THE DATA =

>>>

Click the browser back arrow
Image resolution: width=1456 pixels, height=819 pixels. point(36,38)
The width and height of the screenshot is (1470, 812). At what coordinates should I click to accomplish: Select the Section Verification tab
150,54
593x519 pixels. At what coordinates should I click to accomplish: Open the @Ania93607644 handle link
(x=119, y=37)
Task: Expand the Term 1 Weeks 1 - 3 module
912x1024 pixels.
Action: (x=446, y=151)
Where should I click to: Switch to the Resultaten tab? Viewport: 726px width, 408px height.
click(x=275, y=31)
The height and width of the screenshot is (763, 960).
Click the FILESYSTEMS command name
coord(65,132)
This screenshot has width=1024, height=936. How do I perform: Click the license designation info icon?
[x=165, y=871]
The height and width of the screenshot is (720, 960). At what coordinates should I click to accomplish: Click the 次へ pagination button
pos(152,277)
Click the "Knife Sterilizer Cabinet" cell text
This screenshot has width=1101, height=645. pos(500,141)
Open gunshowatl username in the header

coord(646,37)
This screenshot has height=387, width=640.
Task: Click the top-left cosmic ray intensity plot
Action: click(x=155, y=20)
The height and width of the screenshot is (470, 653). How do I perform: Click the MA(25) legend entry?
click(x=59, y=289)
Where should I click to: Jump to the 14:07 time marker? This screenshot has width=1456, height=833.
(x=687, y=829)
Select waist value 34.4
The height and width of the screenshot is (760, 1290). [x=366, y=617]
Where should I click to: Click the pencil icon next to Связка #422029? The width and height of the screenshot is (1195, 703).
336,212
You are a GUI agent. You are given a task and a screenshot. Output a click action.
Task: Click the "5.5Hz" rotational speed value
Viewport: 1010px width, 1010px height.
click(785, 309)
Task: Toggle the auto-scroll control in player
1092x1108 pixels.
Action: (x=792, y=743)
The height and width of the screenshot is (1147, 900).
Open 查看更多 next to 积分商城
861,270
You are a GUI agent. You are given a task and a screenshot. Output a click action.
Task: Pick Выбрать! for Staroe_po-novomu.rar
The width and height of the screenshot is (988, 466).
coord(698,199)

<<<

AIM OF THE TASK =
This task calls for an exact reproduction of the lines that start at the one containing "Open 查看更多 next to 积分商城" and continue to the end of the entries above.

EXERCISE RESULT =
Open 查看更多 next to 积分商城
861,270
You are a GUI agent. You are given a task and a screenshot. Output a click action.
Task: Pick Выбрать! for Staroe_po-novomu.rar
The width and height of the screenshot is (988, 466).
coord(698,199)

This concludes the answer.